TAREAS DEL EJERCICIO:
1. Di si cada afirmación coincide con el hilo sobre el nematodo, con un sí o un no y las palabras del texto que lo deciden, citadas literalmente: (a) los nematodos son gusanos segmentados; (b) los gusanos cilíndricos pueden vivir en agua dulce; (c) muchos viven como parásitos de plantas y animales, incluidos los seres humanos.
2. Prolonga el hilo del foro sobre el nematodo a partir de donde termina.

# EMBALSES.NET > Biología > Microbiologia (Microorganismos) >  Vídeo Nemátodo.

## frfmfrfm

Bueno como os prometí aquí esta el vídeo del nemátodo.

Nematodo,es un gusano cilíndrico, es el nombre común de cualquier miembro de un filo de gusanos no segmentados, que pueden ser terrestres, de agua dulce o marinos. Los gusanos cilíndricos están distribuidos por casi todo el mundo.
Muchos son dañinos para para la salud, ya que viven como parásitos de plantas y animales, incluidos los seres humanos.




Un saludo, Francisco.

----------


## NoRegistrado

Ese es el que los niños tenían hace algunas décadas en algunas ocasiones ¿no Francisco? Lombrices se decían.

FILAS MOSTRADAS:

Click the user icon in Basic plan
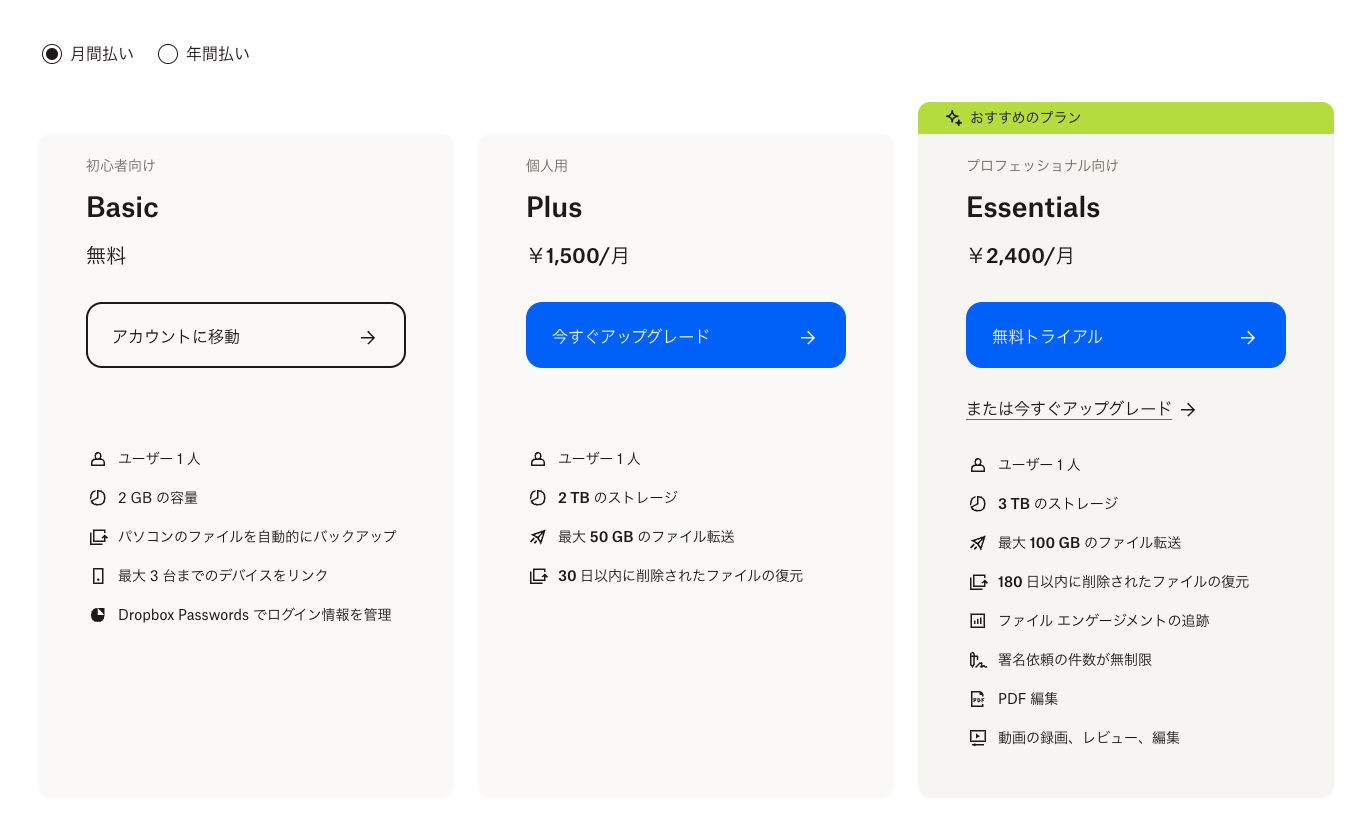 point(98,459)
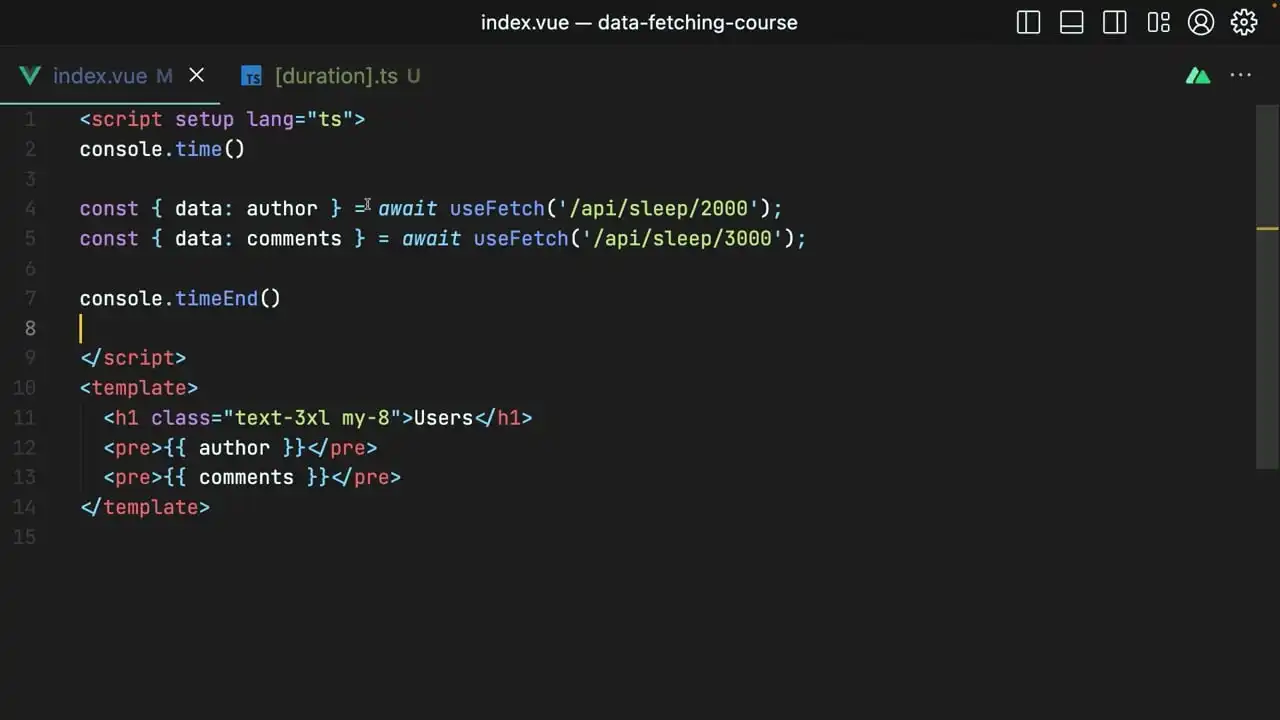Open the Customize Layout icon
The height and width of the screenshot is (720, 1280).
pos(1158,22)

...

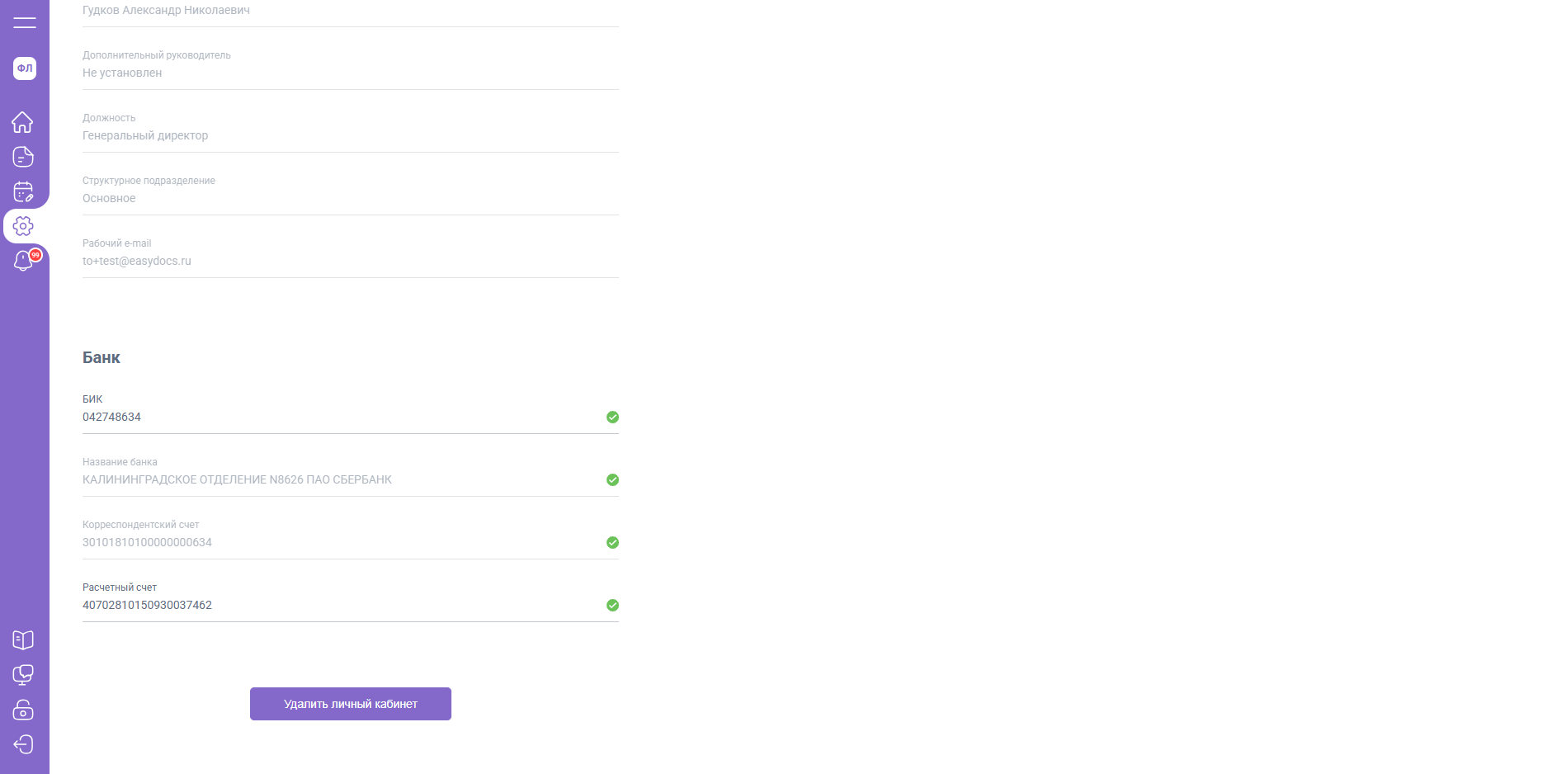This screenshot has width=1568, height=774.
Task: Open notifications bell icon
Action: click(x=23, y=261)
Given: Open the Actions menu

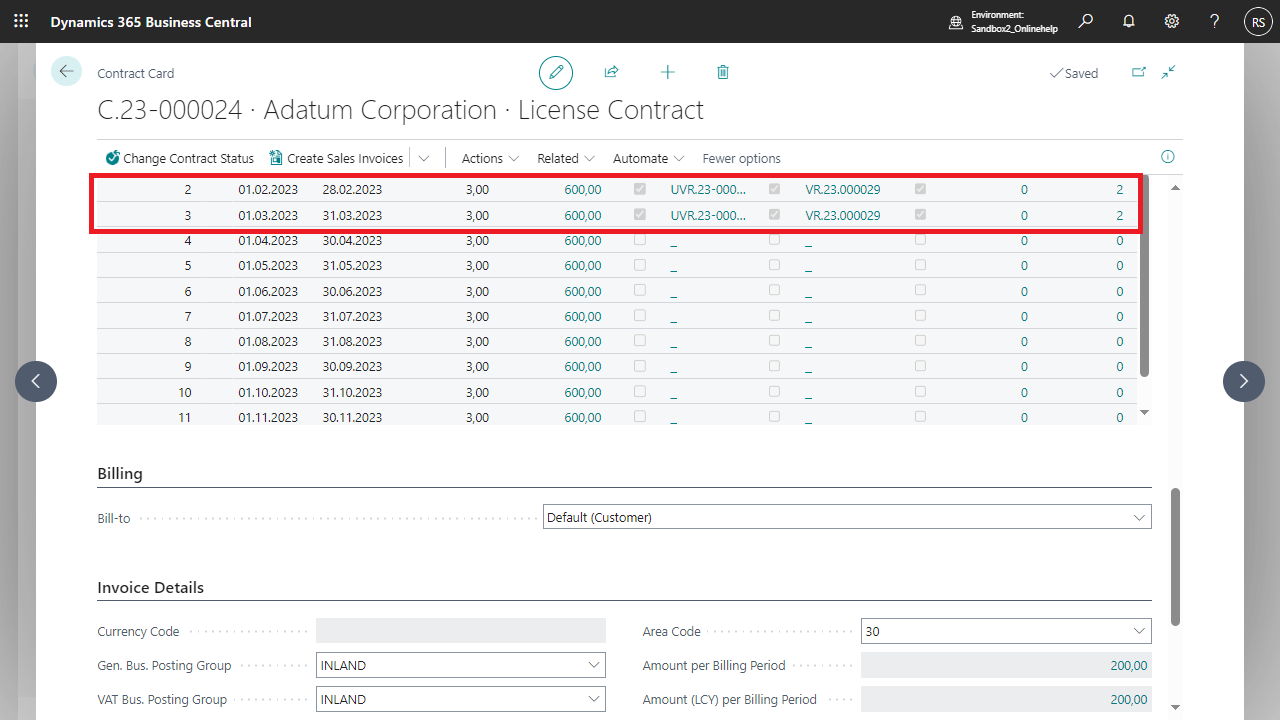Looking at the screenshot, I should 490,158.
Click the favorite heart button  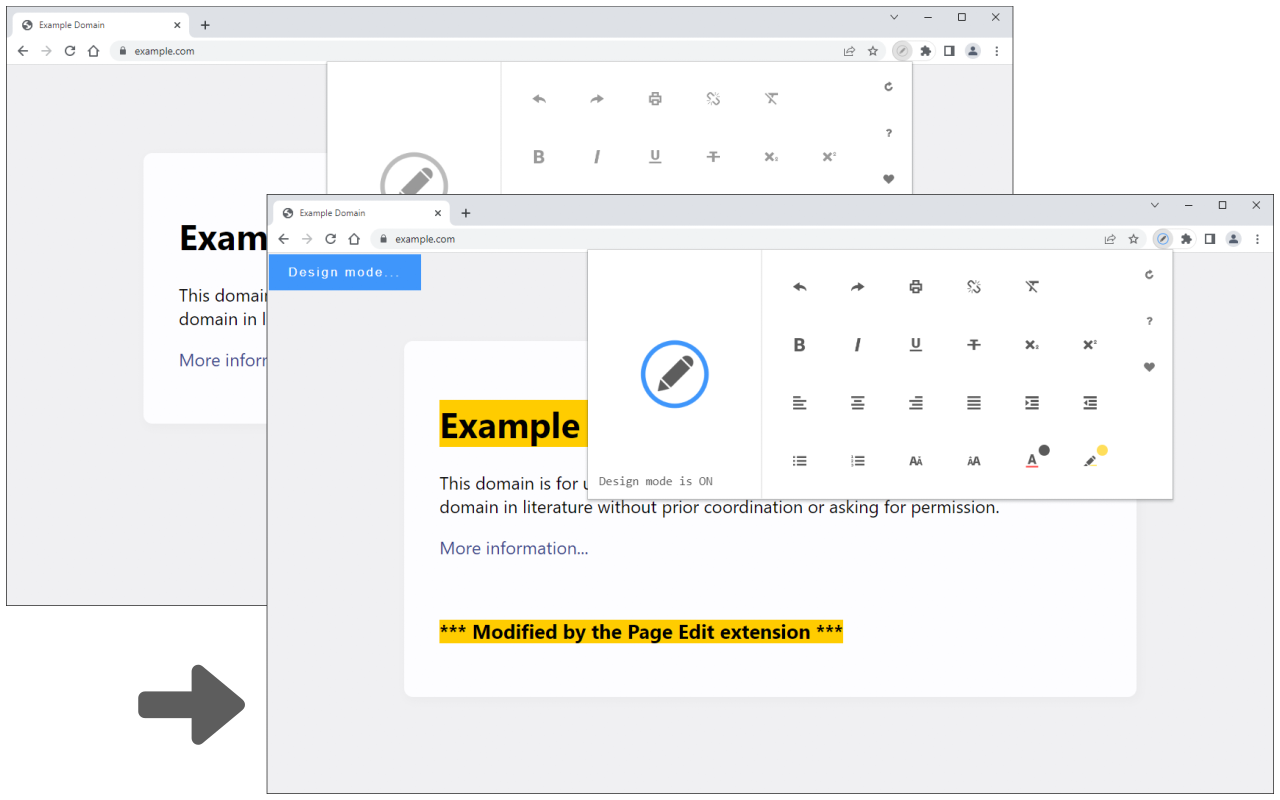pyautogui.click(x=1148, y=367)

RESULTADOS POR TAREA:
1.
(a) No: «gusanos no segmentados».
(b) Sí: «que pueden ser terrestres, de agua dulce o marinos».
(c) Sí: «viven como parásitos de plantas y animales, incluidos los seres humanos».

2.
 Ahora ¿es tabién para el que se desparasitan los perros principalmente?

 Saludos. Miguel

----------


## frfmfrfm

Miguel el genero es igual que estos dos parásitos que indica pero la especie no creo, esta muestra de agua la he recogido de un charco de lluvia, son bastantes normales.
Existen mas de 25000 especies diferentes registradas y seguro que habrá mas.
Un saludo, Francisco.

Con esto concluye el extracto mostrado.